Within a few weeks we will be starting a new market in another town, part of our group insist we should wait till the peak of the season, whille others feel we can get things rolling with a soft opening. I have found that our first market has gotten used to the fact that we sell plants and only maybe green onions and other really early veggies. Our markets are in Northern ohio.

Tom

Comments (3)

  • digit
    17 years ago

    Tom, this may not be what you'd like to hear but I tend to agree with the "peak of season" as best for the new market.

    I don't know what your fruit growing area is like but the market we attend starts the same date as yours and will go for weeks and weeks with nothing much more than salad greens. Tough to get those customers back each marketday with nothing but salad greens. Oh, there are a couple of honey people in this producers-only market. One sells candles and the other sells soap, but how many people buy candles, soap, or honey each week. I can say the same about the guys who sell sides of beef.

    The customers want fruit and only the loyal ones will be very patient and come back again and again for lettuce and spinach. And, how can you have loyal customers if it's a new market?

    Plant starts can't keep people coming through June in this city. Most everyone who puts in a garden has done so by Memorial Day. Even starting on Mothers' Day weekend, we emphasize warm-weather plants so as to stretch out our season a little longer.

    Of course, it's difficult to say when peak of season might be. Got lots of strawberry growers, apricot orchards, peaches??? We've got quite a few people who sell cherries but by the time they show up, most of the public has developed the habit of just driving by.

    If vendors aren't coming too far, a "soft opening" might be okay but you don't want to drop down to 3 or 4 booths on a closed city block - looks bad. On the other hand, a lot of market vendors don't like others doing anything they can't. They have control issues. You are just going to need to poll the group.

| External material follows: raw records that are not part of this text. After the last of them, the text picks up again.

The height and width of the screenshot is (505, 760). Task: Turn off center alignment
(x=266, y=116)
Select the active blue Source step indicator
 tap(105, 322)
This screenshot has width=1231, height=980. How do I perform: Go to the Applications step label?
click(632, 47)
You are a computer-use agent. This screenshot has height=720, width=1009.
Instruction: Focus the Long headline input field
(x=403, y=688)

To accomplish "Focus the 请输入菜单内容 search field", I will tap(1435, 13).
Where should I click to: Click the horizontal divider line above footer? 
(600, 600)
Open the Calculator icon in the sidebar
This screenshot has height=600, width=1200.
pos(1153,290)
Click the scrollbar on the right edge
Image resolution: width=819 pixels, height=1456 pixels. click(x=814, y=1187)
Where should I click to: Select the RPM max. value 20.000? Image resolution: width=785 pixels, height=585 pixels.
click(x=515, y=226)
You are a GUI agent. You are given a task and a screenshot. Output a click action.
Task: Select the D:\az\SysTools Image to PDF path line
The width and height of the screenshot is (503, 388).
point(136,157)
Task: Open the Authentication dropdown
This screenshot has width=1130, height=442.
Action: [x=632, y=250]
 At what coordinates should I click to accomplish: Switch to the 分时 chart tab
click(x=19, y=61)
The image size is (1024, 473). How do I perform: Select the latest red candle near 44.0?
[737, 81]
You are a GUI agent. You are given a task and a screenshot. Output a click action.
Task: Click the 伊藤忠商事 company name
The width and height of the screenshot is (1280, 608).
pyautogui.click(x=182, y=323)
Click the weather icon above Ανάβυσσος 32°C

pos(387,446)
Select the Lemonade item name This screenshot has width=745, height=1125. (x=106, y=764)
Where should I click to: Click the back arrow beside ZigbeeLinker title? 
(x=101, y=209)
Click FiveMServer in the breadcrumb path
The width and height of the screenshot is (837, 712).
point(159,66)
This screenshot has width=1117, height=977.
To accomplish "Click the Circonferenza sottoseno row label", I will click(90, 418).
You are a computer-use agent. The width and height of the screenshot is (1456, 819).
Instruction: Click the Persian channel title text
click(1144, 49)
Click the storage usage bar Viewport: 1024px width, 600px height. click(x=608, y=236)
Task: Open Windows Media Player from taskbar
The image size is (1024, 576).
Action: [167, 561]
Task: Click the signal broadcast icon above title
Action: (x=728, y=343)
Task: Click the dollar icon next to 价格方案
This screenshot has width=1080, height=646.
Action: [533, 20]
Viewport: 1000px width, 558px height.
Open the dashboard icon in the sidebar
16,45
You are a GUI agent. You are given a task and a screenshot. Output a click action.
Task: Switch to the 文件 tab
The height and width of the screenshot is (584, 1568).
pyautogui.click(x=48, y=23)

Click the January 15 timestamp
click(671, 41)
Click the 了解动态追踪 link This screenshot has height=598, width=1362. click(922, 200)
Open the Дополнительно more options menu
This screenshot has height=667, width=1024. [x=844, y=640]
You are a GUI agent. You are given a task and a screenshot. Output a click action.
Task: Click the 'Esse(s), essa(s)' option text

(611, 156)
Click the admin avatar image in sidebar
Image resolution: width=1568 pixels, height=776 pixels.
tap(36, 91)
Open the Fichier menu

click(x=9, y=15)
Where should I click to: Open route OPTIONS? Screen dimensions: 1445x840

    It's difficult starting a new market but from my experience, it's more difficult sustaining one for the second and third year. First, the neighbors are excited by something new. But, it takes time for them to develop the loyalty and habits. After year 3, the customers realize that you've got some loyalty too.

    Steve

  • ohiorganic
    17 years ago

    Tom we open our markets the first week of May and have not just plants but lots of spring fresh veggies (lettuce, spinach, chard, kale, chives, radishes, rhubarb, asparagus, etc) plus meat/eggs, baked goods, soaps, gourd crafts, cider, honey, popcorn, storage onions.

    This past winter our market did a once a month Winter market from Nov through April which was very successful. We grew a lot of storage items such as butternut squash, onions, carrots, rutabagas, garlic, potatoes for that market and did okay. if we hadn't moved last fall we would have done better as we would have had a lot of fresh greens out of our hoophouses for most of those markets.

    I say the earlier you open a market the better as it takes several weeks for customers to get back into the swing of going to the Farmers' Market after a several months break. Plus if you start in June or July the flower people miss the important Mother's Day crowd, the folks selling bedding plants and vegetable seedling miss their market and you will have no aspargus, rhubarb or june Bearing strawberries.

    You can encourage your growers to do season extension to increase early variety. We do early zukes, cukes, basil, tomatoes and melons in unheated hoophouses and already have zukes, basil and cukes and will have maters in a few weeks (the melons failed this year due to voles eating all but 4).

  • pvvineyards
    17 years ago

    Early is good!
    Usually if you are in a big enough area, someone will start finding a niche in order to start some new products. This is when you get hot house tomatoes, greenhouse grown cukes and other such items. The best thing you can do is advertise to, and inform the public. Generally you will get lots more vendors, when the public starts thinking, "hey I could do that". The more this happens, the more spaces you fill during early season. I especially love the bread bakers, and trust me, people will buy bread and lots of it week after week, after week.